Welcome to the first level in the series "Stairway to SQL Server AlwaysOn". In this Level 1 article, we will discover the technologies "AlwaysOn", "Failover Cluster Instance" (FCI) and "Windows Server Failover Cluster". We'll look at each in detail and summarize where in the High Availability stack they sit. This will provide us a sound foundation, which is essential for the ascending stairway levels. Higher level stairways will research the required infrastructure and the different storage requirements and options that are used with AlwaysOn Availability groups and FCIs.
After each stairway level you will gain a further understanding of how the AlwaysOn structure is built. Although as a DBA, you may not have any direct interaction with the core infrastructure items underneath AlwaysOn and FCIs, it helps to have a full understanding of how all the technologies integrate. The final stairway will result in a functional AlwaysOn configuration.
We’re going to look at the basics first, which includes a brief description of each of the 3 technologies already mentioned.
There are many acronyms and abbreviations used in the AlwaysOn descriptions. We have included a glossary of common terms at the end of this article.
Without further ado, let's delve into a look at each of the technologies.
Windows Server Failover Cluster
Windows Server Failover Cluster (WSFC) is the core High Availability (HA) product that sits underneath all of the Microsoft High Availability applications. WSFC is a part of the Windows Server Operating System software suite. Before you can create a failover cluster instance of SQL Server, an AlwaysOn high availability group, or even a Microsoft Exchange mail server cluster, you need to deploy and configure a WSFC.
Windows Server Failover Clusters provide the ability to combine multiple computer nodes (physical and\or virtual) to service a set of applications for high availability. An application is server software such as SQL Server or Exchange, that we want to be able to run on any of the nodes. An application is made highly available by presenting to clients a virtual access point, comprising a unique IP address and a unique computer name or "virtual network name". This address and virtual name become resources in an application group and are passed between participating nodes like tokens. A critical hardware failure of the active computer node would result in the loss of the group service(s) running on that node. The cluster service would automatically attempt a restart of the group on the current node or a partner node, depending on the type of failure (hardware or software).
At a high level, the client access point details are transferred along with any disk and service resources to a failover partner node. A failover of a clustered instance causes disconnection of client connections; the clients may then reconnect once the service is available on another node. The common failures usually are one of these, but any failure of the application could cause the service to move to another node:
- Public NIC or network failure
- Power supply failure
- Motherboard failure
- CPU Failure
With WSFCs, clustered applications are installed into separate groups or "Applications", which contain a set of resources such as disks, services, IP addresses, etc. The group and its resources are owned by a single node at any one time, and the resources are not accessible from any other partner node unless a planned switch or a failover to that node occurs.
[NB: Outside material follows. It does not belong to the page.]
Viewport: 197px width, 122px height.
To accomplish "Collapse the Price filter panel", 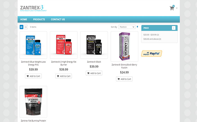I will pos(174,28).
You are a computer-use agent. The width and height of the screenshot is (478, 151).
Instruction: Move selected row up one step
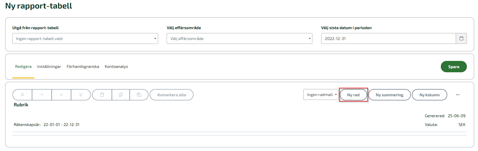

A typical view of a Windows Server Failover Cluster is shown below. The cluster nodes are all connected by a network, and the domain controller and DNS service work with the WSFC to allow clients to connect to the virtual IP or virtual network name, no matter on which node the service is actually running.
For the deployment of an FCI, the computer nodes must use shared storage that is presented to each node, usually from a SAN. For the deployment of a typical AlwaysOn group, the nodes utilize their own local storage, which is not shared with other cluster partners.
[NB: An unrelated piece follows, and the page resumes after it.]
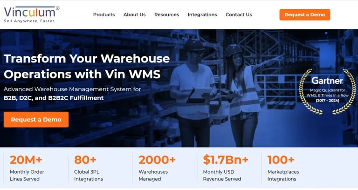This screenshot has width=358, height=190.
Task: Go to the Integrations page
Action: pos(202,14)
Although cluster nodes may have disparate hardware, it is usually best to keep the hardware uniform across nodes to avoid any situations where a less powerful node has to handle loads beyond its capability. However, the nodes must all use the same OS patch levels and network configurations; this will become clear when validating your configuration before deploying the Windows Server Failover Cluster. The maximum cluster node counts differ between Windows Server versions (8 nodes in Windows 2003, 16 nodes in Windows 2008 and 64 nodes in Windows 2012).
Deploying a robust Windows Server Failover Cluster requires careful design, supported hardware and the appropriate edition of the Windows Server Operating System. Geo-graphically dispersed clusters (clusters across multiple WANs) further increases the amount of design and planning required and significantly increases the cost as well.
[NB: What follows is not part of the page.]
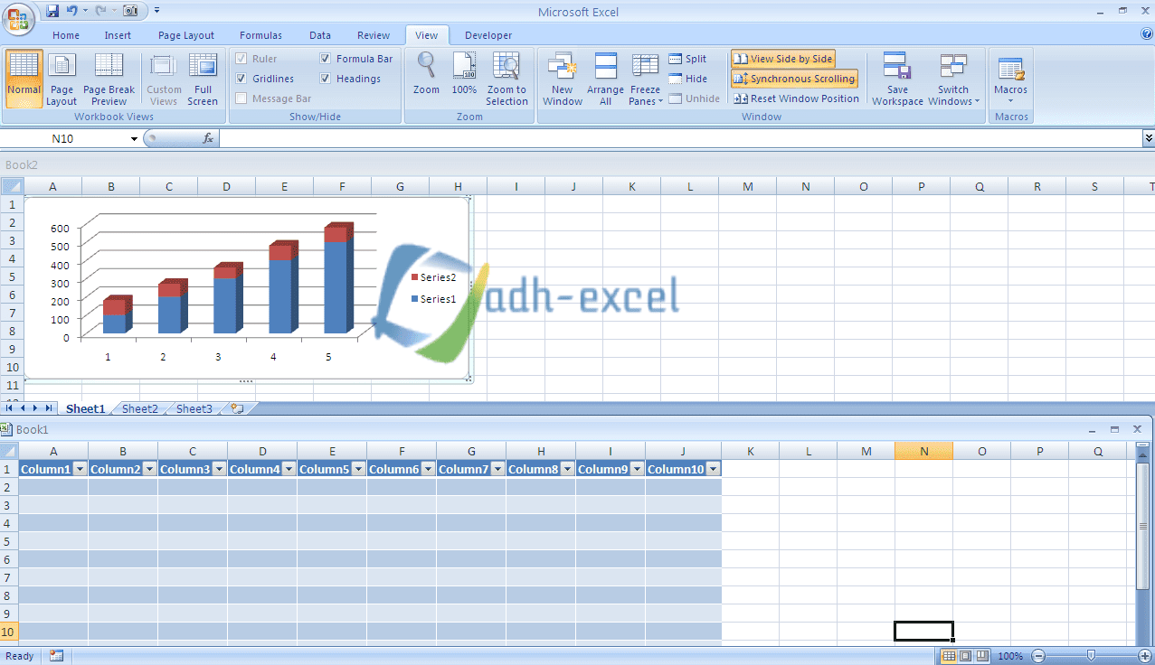Open the Column3 filter dropdown
1155x665 pixels.
point(220,468)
It is important to know that a WSFC provides failover partner capability only. The applications are not load balanced or scaled out across the nodes. Each service runs on one and only one node.
Typically, in large multi node clusters you install your clustered applications across a subset of the Windows Server Failover Cluster nodes. Making the mistake of installing the applications across all nodes can cause some undesired failovers and, as we'll see later, also violates the AlwaysOn group restriction policy which ensures that all AlwaysOn instances are homed on separate nodes in the cluster.
The WSFC requires some form of mediation to control cluster resource ownership. This mediation is provided in the form of Cluster Quorum. Since Windows 2003 SP1, this Quorum takes the form of a node voting system with the majority votes required to maintain Quorum. You may also use additional quorum resources in the form of a disk for localized clusters or a remote file share for multi-site clusters. Starting with Windows Server 2012, Quorums utilize a Dynamic Node Weight Configuration to balance cluster votes dynamically during a planned outage to prevent unnecessary failovers. We will discuss Quorums in more detail in future levels.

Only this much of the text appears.